As explained by Wolitski, the "crossroads" referred to in the publication's title ("At a Critical Crossroads") alludes to the imperative to make difficult, strategic choices in an era of increased need and diminished resources.

"We're at a point of having to ask these questions. We are doing the external review, a strategic plan, there's the national HIV/AIDS strategy and health care reform. A lot of things today are changing. We have to look at the data and variables, and assess how what CDC does fits in a broader framework of providers, private insurance, medical care systems and so on. That's why the tough choices are now so salient."

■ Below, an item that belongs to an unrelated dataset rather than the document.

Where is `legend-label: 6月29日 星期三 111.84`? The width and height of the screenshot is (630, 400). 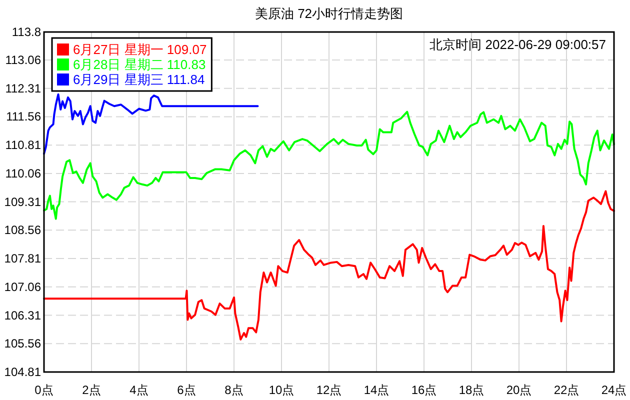
legend-label: 6月29日 星期三 111.84 is located at coordinates (139, 80).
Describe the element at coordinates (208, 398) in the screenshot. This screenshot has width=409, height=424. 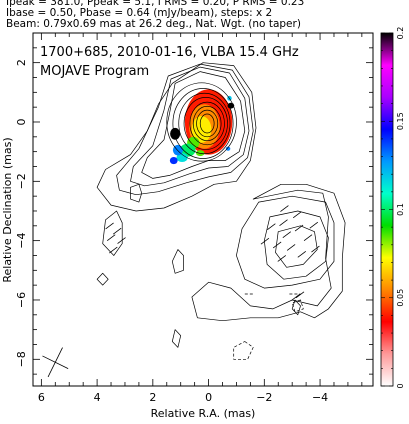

New CDC Director Thomas Frieden, former commissioner of New York City's health department, is no stranger to embracing controversy in the face of what he feels is in the best interests of public health. Advocates note his past efforts supporting access to condoms, syringe exchange and - incurring the wrath of some advocates -- pushing for legislative changes to allow for HIV testing without written informed consent or counseling. But his presence at the podium was limited to an introduction of HHS Secretary Sebelius, far from showing his hand or sketching out a vision of change.

Last year, the National Center for HIV/AIDS, Viral Hepatitis, STD, and TB Prevention held a consultation to consider the adoption of a social-determinants framework. While its Director, Dr. Kevin Fenton, has pushed for such a framework, it remains unclear whether new leadership at CDC will embrace a model that posits factors such as poverty, homophobia and mass imprisonment of African Americans and Latinos as likely drivers of the epidemic - or if they would actually move from a modeling to significant action.

It's widely speculated that any re-thinking of CDC policy must reduce dependence on pre-packaged "boxed interventions," which have failed to meet the nation's HIV prevention needs but been the mainstay of funded programs. Thus, some speculate that community-rooted prevention workers could be shunted aside rather than retrained under a new vision of comprehensive HIV prevention. Advocates have begun to speak out to demand that, if changes do come, those leading HIV prevention efforts in our communities will be given the opportunity for training and support to integrate and bolster new efforts, but this was not addressed in Atlanta this week.

The National AIDS Strategy to the Rescue?

Throughout the conference, there was much talk of the potential capacity of the National HIV/AIDS Strategy (NHAS) being coordinated by the White House Office of National AIDS Policy as a tool for turning tough choices into big, new ideas for prevention progress and inspiring re-investment in reducing incidence.

The placement of noted CDC researcher Greg Millett as a Senior Policy Advisory for the NHAS has been lauded as a step in the right direction. ONAP held a well-attended input session at the conference to launch development of the NHAS, with dozens of people testifying on their priorities for the plan, and Mr. Crowley spoke on a plenary session devoted to inter-governmental collaboration.

The NHAS is, in and of itself, a big, new idea in the domestic epidemic. The challenges of a truly implementable strategy are formidable, but fully consistent with the need for CDC to devise a more strategic and rigorous approach.  Only through bold, new leadership to chart a new, strategic path is there any chance to confront stubbornly persistent HIV incidence in our country.